__Tasks to carry out__.
a: From the list of proposed UN reforms below, name every country that appears by its own name, not only through an adjective such as a nationality.
b: In the list of proposed UN reforms below, rewrite the passage that begins at the words "8. Whenever Russian" and stops after "and Graft Anymore!", putting "Sunday" in place of "Saturday".

__Excerpted passage__.
Top Ten Proposed Reforms For the UN

10. Countries that don't matter, such as Belgium, are booted out of the UN and instead made members of the International Model UN, and hereafter spend their time trying to cadge money for "irrigation projects" out of the seventh graders of Estes C. Kefauver Middle School

9. New Secretary-General? "Iron Mike" Ditka; immediately reorganizes world body into famously-effective "46 Defense"

8. Whenever Russian delegate speaks about anything at all, he's required to pound his shoe on the table, just because it's so damn funny

7. International disputes solved by putting delegates from feuding countries in detention all day Saturday, just like in The Breakfast Club

6. Out: Bono's annoying lobbying for debt-forgiveness
In: Lindsey Lohan lobbying for, uh, whatever the hell she likes, actually

5. In order to increase its popularity in the US, the UN launches a major television campaign with the theme The United Nations-- It's Not Just For Incompetence and Graft Anymore!

4. England and Australia are required to admit that they really don't speak in those silly fake accents at home, and that it's all just a put-on act they do for tourists

3. To finally cure France of its 200-year national inferiority complex, all French delegates issued baseball caps with self-esteem boosting slogans like "Superstar," "I Am Somebody!" and "World's Best Golfer"

__Data section__.
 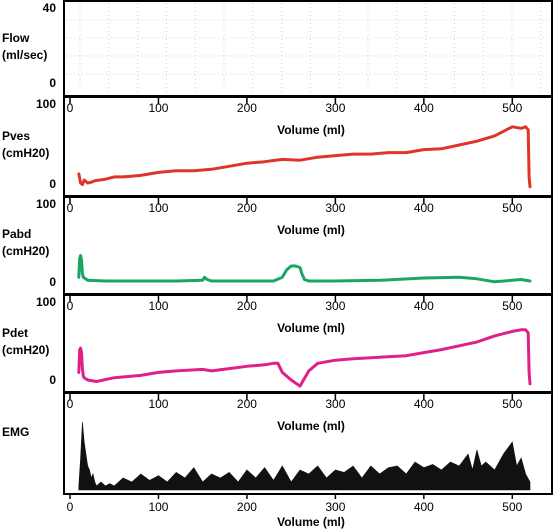 I want to click on y-axis-label: Pabd, so click(x=16, y=234).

__Results__.
a: Belgium, the US, England, Australia, France

b:
8. Whenever Russian delegate speaks about anything at all, he's required to pound his shoe on the table, just because it's so damn funny

7. International disputes solved by putting delegates from feuding countries in detention all day Sunday, just like in The Breakfast Club

6. Out: Bono's annoying lobbying for debt-forgiveness
In: Lindsey Lohan lobbying for, uh, whatever the hell she likes, actually

5. In order to increase its popularity in the US, the UN launches a major television campaign with the theme The United Nations-- It's Not Just For Incompetence and Graft Anymore!